ちょっとでも運動したら蒸発しそうな勢いだった。
「さぁ……皆さん集まってください!」
ラルゴの号令で生徒たちは集まる。
「それではA組とB組による合同授業を行いたいと思います。お互い知らない者同士であるかもしれませんが、親睦を深める良い機会だと思って取り組んでください」
「―――はいっ!」
そんなこんなで実戦形式による課外授業がスタートした。
普段は学園内で使えない魔術もここでは使えるので皆、張り切っている。
ラルゴ含め皆が盛り上がっている中、俺は休める場所がないか探していた。
「ふぅ……ここなら休めそうだな」
日陰でちょうどいい感じに休めそうな樹木を発見。
そこに寄りかかり、静かに目を瞑る。
「ああ……気持ちいいな」
涼しく、安らかなそよ風が俺の疲れた身体を癒していく。
木々の葉が風に揺れ、心地の良い音を奏でる。
なんて気持ちのいいことだろうか。
こんなに心安らぐとは思ってもみなかった。
「外で寝るのもまた一興かもな……」
英雄時代はこんなにゆっくりと自然に触れたことはなかった。
ましてや引きこもりの生活を送っていた頃は外に出るだけでも抵抗があった。
だからこそこんなにも気持ちの良い感覚は味わったことがなかった。
「ある意味最もこの世で偉大な物は自然なのかもしれないな」
そう思っていると、どこからか誰かの視線を感じる。
「誰だ?」
「あはは、バレてしまいましたか」
そう言うと木の陰からひょっこりとレーナが現れた。
「なんだ、レーナか」
「なんだとはなんですか!」
レーナはさりげなく俺の隣に座る。
「どうした? 生徒たちに指導していたんじゃないのか?」
「疲れちゃったので休憩しようとしたらレイナードの姿がなかったものですから」
「よくこの場所が分かったな」
というのも此処はハーバー高原の奥にあるハーバーの森の入り口付近だ。
集合場所から歩いても数分はかかる。
「休める場所がないかって思ったら此処しか思いつかなかったので……」
「そうか」
さすが俺の助手だ。
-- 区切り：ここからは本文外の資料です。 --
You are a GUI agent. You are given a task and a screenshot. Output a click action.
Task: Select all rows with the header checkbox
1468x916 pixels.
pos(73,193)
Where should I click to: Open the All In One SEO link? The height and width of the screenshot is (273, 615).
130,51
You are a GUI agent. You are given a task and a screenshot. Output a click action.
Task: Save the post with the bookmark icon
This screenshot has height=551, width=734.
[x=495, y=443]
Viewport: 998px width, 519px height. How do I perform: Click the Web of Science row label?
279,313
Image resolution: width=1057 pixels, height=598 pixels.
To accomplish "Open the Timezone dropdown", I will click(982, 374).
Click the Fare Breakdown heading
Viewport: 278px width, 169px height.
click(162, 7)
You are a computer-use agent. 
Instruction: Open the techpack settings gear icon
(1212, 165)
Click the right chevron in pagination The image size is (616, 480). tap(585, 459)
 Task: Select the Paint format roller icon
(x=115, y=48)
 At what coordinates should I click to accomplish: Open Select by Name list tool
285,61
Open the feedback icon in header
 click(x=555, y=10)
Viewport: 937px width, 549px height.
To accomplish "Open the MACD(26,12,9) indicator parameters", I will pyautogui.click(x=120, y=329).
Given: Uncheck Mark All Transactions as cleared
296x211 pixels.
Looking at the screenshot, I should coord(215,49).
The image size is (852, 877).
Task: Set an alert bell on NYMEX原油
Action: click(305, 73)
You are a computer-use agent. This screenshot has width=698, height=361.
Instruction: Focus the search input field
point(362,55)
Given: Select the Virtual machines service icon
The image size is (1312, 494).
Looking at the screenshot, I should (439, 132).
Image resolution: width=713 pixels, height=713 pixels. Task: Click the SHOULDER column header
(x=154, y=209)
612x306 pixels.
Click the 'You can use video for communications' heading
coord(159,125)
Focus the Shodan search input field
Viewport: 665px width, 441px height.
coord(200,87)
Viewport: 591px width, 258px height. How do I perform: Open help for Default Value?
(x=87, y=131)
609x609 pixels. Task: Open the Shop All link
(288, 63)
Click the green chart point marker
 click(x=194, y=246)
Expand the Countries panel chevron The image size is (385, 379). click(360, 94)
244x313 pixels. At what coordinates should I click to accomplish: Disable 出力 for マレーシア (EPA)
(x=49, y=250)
時を重ねるごとに俺の生態を理解している。
最近では結構忖度をしてくれて助かる場面も増えてきた。
「気持ちいいですね……ここ」
「ああ、オレも驚いた」
レーナは猫耳をピクピクさせる。
そしてそれに反応した俺はとあることを聞いてみる。
「前から気になっていたんだが……お前はなんでそんなものをつけているんだ?」
「え……? 付けているとは?」
(付けているっていう自覚ないのか!)
逆に驚きだが、とりあえずスル―することにする。
「猫耳だ。初めて会った時から気になっていたんだ」
「ああ、これですか?」
そういうと当たり前のように猫耳を外す。
「やっぱり取り外し式だったのか!」
「あ、はい……ちょっと色々とありまして……」
「聞いてもいいことか?」
とりあえず確認は取ることにする。
言いたくないことを無理矢理言わせるのは可哀想だからな。
だが、レーナは何の迷いもなくOKサインを出す。
「じゃあ聞かせてくれ」
俺がこう言うとレーナは口を開き、ゆっくりと話し始める。